------ Datos sin procesar
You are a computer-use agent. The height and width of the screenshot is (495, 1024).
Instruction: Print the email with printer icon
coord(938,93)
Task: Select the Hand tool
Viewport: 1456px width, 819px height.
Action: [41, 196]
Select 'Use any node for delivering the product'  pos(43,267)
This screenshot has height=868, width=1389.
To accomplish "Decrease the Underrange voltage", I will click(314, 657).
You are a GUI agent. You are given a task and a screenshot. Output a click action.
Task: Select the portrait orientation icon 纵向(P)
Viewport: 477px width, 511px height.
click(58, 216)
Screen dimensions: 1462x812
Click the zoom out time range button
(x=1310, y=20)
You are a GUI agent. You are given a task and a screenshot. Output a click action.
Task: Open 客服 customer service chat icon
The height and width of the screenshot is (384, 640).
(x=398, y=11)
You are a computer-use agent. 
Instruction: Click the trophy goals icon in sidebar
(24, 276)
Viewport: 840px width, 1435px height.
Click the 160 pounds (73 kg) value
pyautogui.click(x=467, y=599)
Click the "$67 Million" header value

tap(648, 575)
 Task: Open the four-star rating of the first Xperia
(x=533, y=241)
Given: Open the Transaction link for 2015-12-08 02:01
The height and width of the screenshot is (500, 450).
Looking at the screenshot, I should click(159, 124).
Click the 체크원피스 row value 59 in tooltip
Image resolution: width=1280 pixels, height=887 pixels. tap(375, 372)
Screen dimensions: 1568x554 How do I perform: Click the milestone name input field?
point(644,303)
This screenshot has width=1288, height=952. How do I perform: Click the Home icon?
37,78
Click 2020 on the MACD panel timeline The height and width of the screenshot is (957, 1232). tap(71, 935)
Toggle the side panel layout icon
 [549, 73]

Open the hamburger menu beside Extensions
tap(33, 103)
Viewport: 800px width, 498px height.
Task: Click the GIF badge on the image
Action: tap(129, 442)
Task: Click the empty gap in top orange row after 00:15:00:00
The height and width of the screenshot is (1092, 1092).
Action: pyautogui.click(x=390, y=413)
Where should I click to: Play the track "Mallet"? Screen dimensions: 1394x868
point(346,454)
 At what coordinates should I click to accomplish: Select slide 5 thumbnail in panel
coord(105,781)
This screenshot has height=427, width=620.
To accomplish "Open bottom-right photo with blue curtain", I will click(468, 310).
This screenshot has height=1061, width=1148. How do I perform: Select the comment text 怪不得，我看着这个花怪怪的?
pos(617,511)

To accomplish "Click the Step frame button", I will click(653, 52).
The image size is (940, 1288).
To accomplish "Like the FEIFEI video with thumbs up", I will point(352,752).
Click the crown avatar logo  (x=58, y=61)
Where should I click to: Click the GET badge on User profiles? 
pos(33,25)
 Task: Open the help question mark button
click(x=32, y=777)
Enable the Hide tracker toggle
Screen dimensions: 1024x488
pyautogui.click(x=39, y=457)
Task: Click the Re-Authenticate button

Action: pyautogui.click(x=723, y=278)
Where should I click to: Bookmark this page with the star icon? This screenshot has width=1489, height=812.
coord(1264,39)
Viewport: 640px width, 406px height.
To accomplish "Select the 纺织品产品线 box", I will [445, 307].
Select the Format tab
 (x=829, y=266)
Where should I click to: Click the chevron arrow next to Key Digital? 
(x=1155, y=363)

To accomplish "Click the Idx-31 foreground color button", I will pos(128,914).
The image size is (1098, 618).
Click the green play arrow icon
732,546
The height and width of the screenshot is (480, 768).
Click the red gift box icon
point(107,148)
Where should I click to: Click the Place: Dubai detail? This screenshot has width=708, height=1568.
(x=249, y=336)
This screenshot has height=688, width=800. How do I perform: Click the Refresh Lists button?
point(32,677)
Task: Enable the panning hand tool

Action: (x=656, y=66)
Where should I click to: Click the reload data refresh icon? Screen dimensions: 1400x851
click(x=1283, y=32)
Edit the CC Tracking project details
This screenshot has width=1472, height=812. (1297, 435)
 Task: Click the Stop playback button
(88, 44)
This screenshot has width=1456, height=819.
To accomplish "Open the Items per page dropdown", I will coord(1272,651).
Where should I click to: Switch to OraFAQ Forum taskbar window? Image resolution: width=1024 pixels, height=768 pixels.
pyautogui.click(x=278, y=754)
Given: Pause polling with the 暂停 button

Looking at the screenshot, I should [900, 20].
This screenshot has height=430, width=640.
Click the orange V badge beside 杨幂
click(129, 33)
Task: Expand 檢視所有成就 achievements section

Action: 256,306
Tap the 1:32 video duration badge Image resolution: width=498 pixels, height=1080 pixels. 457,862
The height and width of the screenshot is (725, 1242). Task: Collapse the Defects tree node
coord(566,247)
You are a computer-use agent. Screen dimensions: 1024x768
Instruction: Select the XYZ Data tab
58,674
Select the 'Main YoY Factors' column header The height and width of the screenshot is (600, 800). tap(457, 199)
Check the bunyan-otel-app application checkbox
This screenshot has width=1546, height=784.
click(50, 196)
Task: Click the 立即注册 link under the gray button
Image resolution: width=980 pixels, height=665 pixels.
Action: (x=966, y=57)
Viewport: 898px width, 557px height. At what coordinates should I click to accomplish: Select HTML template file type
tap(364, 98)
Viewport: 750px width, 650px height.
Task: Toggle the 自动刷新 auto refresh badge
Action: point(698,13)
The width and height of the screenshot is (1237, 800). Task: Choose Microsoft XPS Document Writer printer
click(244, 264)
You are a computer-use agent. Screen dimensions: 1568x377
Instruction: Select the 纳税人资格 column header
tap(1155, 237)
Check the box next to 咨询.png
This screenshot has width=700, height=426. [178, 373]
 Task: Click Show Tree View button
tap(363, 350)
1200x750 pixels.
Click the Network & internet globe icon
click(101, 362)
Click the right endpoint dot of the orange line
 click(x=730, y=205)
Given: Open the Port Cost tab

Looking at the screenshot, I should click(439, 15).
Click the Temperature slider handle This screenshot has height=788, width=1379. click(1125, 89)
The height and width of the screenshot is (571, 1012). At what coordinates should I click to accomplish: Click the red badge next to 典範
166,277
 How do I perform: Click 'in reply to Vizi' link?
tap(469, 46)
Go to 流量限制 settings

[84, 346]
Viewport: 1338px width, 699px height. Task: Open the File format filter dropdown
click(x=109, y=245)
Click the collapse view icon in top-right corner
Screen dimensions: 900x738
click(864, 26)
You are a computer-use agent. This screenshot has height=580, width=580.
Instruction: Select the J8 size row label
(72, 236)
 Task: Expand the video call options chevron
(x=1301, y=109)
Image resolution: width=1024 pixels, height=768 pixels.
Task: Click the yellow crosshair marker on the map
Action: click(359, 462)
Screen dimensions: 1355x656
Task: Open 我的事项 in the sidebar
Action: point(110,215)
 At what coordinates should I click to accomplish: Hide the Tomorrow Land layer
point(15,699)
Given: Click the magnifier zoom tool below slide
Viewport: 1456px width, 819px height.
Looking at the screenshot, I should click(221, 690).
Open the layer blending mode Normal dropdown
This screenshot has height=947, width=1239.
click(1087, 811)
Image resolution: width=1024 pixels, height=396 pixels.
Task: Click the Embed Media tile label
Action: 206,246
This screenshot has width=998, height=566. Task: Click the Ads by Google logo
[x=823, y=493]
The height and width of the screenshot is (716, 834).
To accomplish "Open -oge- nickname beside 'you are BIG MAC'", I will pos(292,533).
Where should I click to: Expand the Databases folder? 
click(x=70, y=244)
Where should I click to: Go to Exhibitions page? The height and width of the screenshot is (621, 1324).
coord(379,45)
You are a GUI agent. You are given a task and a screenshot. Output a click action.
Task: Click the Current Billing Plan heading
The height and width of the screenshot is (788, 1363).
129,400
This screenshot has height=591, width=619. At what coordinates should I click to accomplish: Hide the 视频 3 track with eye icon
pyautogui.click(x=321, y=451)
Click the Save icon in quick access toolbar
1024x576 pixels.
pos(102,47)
------------
El problema: Reproduce todas las líneas de arriba tal cual, sin cambiar nada.

El resultado:
You are a computer-use agent. The height and width of the screenshot is (495, 1024).
Instruction: Print the email with printer icon
coord(938,93)
Task: Select the Hand tool
Viewport: 1456px width, 819px height.
Action: [41, 196]
Select 'Use any node for delivering the product'  pos(43,267)
This screenshot has height=868, width=1389.
To accomplish "Decrease the Underrange voltage", I will click(314, 657).
You are a GUI agent. You are given a task and a screenshot. Output a click action.
Task: Select the portrait orientation icon 纵向(P)
Viewport: 477px width, 511px height.
click(58, 216)
Screen dimensions: 1462x812
Click the zoom out time range button
(x=1310, y=20)
You are a GUI agent. You are given a task and a screenshot. Output a click action.
Task: Open 客服 customer service chat icon
The height and width of the screenshot is (384, 640).
(x=398, y=11)
You are a computer-use agent. 
Instruction: Click the trophy goals icon in sidebar
(24, 276)
Viewport: 840px width, 1435px height.
Click the 160 pounds (73 kg) value
pyautogui.click(x=467, y=599)
Click the "$67 Million" header value

tap(648, 575)
 Task: Open the four-star rating of the first Xperia
(x=533, y=241)
Given: Open the Transaction link for 2015-12-08 02:01
The height and width of the screenshot is (500, 450).
Looking at the screenshot, I should click(159, 124).
Click the 체크원피스 row value 59 in tooltip
Image resolution: width=1280 pixels, height=887 pixels. tap(375, 372)
Screen dimensions: 1568x554 How do I perform: Click the milestone name input field?
point(644,303)
This screenshot has width=1288, height=952. How do I perform: Click the Home icon?
37,78
Click 2020 on the MACD panel timeline The height and width of the screenshot is (957, 1232). tap(71, 935)
Toggle the side panel layout icon
 [549, 73]

Open the hamburger menu beside Extensions
tap(33, 103)
Viewport: 800px width, 498px height.
Task: Click the GIF badge on the image
Action: tap(129, 442)
Task: Click the empty gap in top orange row after 00:15:00:00
The height and width of the screenshot is (1092, 1092).
Action: pyautogui.click(x=390, y=413)
Where should I click to: Play the track "Mallet"? Screen dimensions: 1394x868
point(346,454)
 At what coordinates should I click to accomplish: Select slide 5 thumbnail in panel
coord(105,781)
This screenshot has height=427, width=620.
To accomplish "Open bottom-right photo with blue curtain", I will click(468, 310).
This screenshot has height=1061, width=1148. How do I perform: Select the comment text 怪不得，我看着这个花怪怪的?
pos(617,511)

To accomplish "Click the Step frame button", I will click(653, 52).
The image size is (940, 1288).
To accomplish "Like the FEIFEI video with thumbs up", I will point(352,752).
Click the crown avatar logo  (x=58, y=61)
Where should I click to: Click the GET badge on User profiles? 
pos(33,25)
 Task: Open the help question mark button
click(x=32, y=777)
Enable the Hide tracker toggle
Screen dimensions: 1024x488
pyautogui.click(x=39, y=457)
Task: Click the Re-Authenticate button

Action: pyautogui.click(x=723, y=278)
Where should I click to: Bookmark this page with the star icon? This screenshot has width=1489, height=812.
coord(1264,39)
Viewport: 640px width, 406px height.
To accomplish "Select the 纺织品产品线 box", I will [445, 307].
Select the Format tab
 (x=829, y=266)
Where should I click to: Click the chevron arrow next to Key Digital? 
(x=1155, y=363)

To accomplish "Click the Idx-31 foreground color button", I will pos(128,914).
The image size is (1098, 618).
Click the green play arrow icon
732,546
The height and width of the screenshot is (480, 768).
Click the red gift box icon
point(107,148)
Where should I click to: Click the Place: Dubai detail? This screenshot has width=708, height=1568.
(x=249, y=336)
This screenshot has height=688, width=800. How do I perform: Click the Refresh Lists button?
point(32,677)
Task: Enable the panning hand tool

Action: (x=656, y=66)
Where should I click to: Click the reload data refresh icon? Screen dimensions: 1400x851
click(x=1283, y=32)
Edit the CC Tracking project details
This screenshot has width=1472, height=812. (1297, 435)
 Task: Click the Stop playback button
(88, 44)
This screenshot has width=1456, height=819.
To accomplish "Open the Items per page dropdown", I will coord(1272,651).
Where should I click to: Switch to OraFAQ Forum taskbar window? Image resolution: width=1024 pixels, height=768 pixels.
pyautogui.click(x=278, y=754)
Given: Pause polling with the 暂停 button

Looking at the screenshot, I should [900, 20].
This screenshot has height=430, width=640.
Click the orange V badge beside 杨幂
click(129, 33)
Task: Expand 檢視所有成就 achievements section

Action: 256,306
Tap the 1:32 video duration badge Image resolution: width=498 pixels, height=1080 pixels. 457,862
The height and width of the screenshot is (725, 1242). Task: Collapse the Defects tree node
coord(566,247)
You are a computer-use agent. Screen dimensions: 1024x768
Instruction: Select the XYZ Data tab
58,674
Select the 'Main YoY Factors' column header The height and width of the screenshot is (600, 800). tap(457, 199)
Check the bunyan-otel-app application checkbox
This screenshot has width=1546, height=784.
click(50, 196)
Task: Click the 立即注册 link under the gray button
Image resolution: width=980 pixels, height=665 pixels.
Action: (x=966, y=57)
Viewport: 898px width, 557px height. At what coordinates should I click to accomplish: Select HTML template file type
tap(364, 98)
Viewport: 750px width, 650px height.
Task: Toggle the 自动刷新 auto refresh badge
Action: point(698,13)
The width and height of the screenshot is (1237, 800). Task: Choose Microsoft XPS Document Writer printer
click(244, 264)
You are a computer-use agent. Screen dimensions: 1568x377
Instruction: Select the 纳税人资格 column header
tap(1155, 237)
Check the box next to 咨询.png
This screenshot has width=700, height=426. [178, 373]
 Task: Click Show Tree View button
tap(363, 350)
1200x750 pixels.
Click the Network & internet globe icon
click(101, 362)
Click the right endpoint dot of the orange line
 click(x=730, y=205)
Given: Open the Port Cost tab

Looking at the screenshot, I should click(439, 15).
Click the Temperature slider handle This screenshot has height=788, width=1379. click(1125, 89)
The height and width of the screenshot is (571, 1012). At what coordinates should I click to accomplish: Click the red badge next to 典範
166,277
 How do I perform: Click 'in reply to Vizi' link?
tap(469, 46)
Go to 流量限制 settings

[84, 346]
Viewport: 1338px width, 699px height. Task: Open the File format filter dropdown
click(x=109, y=245)
Click the collapse view icon in top-right corner
Screen dimensions: 900x738
click(864, 26)
You are a computer-use agent. This screenshot has height=580, width=580.
Instruction: Select the J8 size row label
(72, 236)
 Task: Expand the video call options chevron
(x=1301, y=109)
Image resolution: width=1024 pixels, height=768 pixels.
Task: Click the yellow crosshair marker on the map
Action: click(359, 462)
Screen dimensions: 1355x656
Task: Open 我的事项 in the sidebar
Action: point(110,215)
 At what coordinates should I click to accomplish: Hide the Tomorrow Land layer
point(15,699)
Given: Click the magnifier zoom tool below slide
Viewport: 1456px width, 819px height.
Looking at the screenshot, I should click(221, 690).
Open the layer blending mode Normal dropdown
This screenshot has height=947, width=1239.
click(1087, 811)
Image resolution: width=1024 pixels, height=396 pixels.
Task: Click the Embed Media tile label
Action: 206,246
This screenshot has width=998, height=566. Task: Click the Ads by Google logo
[x=823, y=493]
The height and width of the screenshot is (716, 834).
To accomplish "Open -oge- nickname beside 'you are BIG MAC'", I will pos(292,533).
Where should I click to: Expand the Databases folder? 
click(x=70, y=244)
Where should I click to: Go to Exhibitions page? The height and width of the screenshot is (621, 1324).
coord(379,45)
You are a GUI agent. You are given a task and a screenshot. Output a click action.
Task: Click the Current Billing Plan heading
The height and width of the screenshot is (788, 1363).
129,400
This screenshot has height=591, width=619. At what coordinates should I click to accomplish: Hide the 视频 3 track with eye icon
pyautogui.click(x=321, y=451)
Click the Save icon in quick access toolbar
1024x576 pixels.
pos(102,47)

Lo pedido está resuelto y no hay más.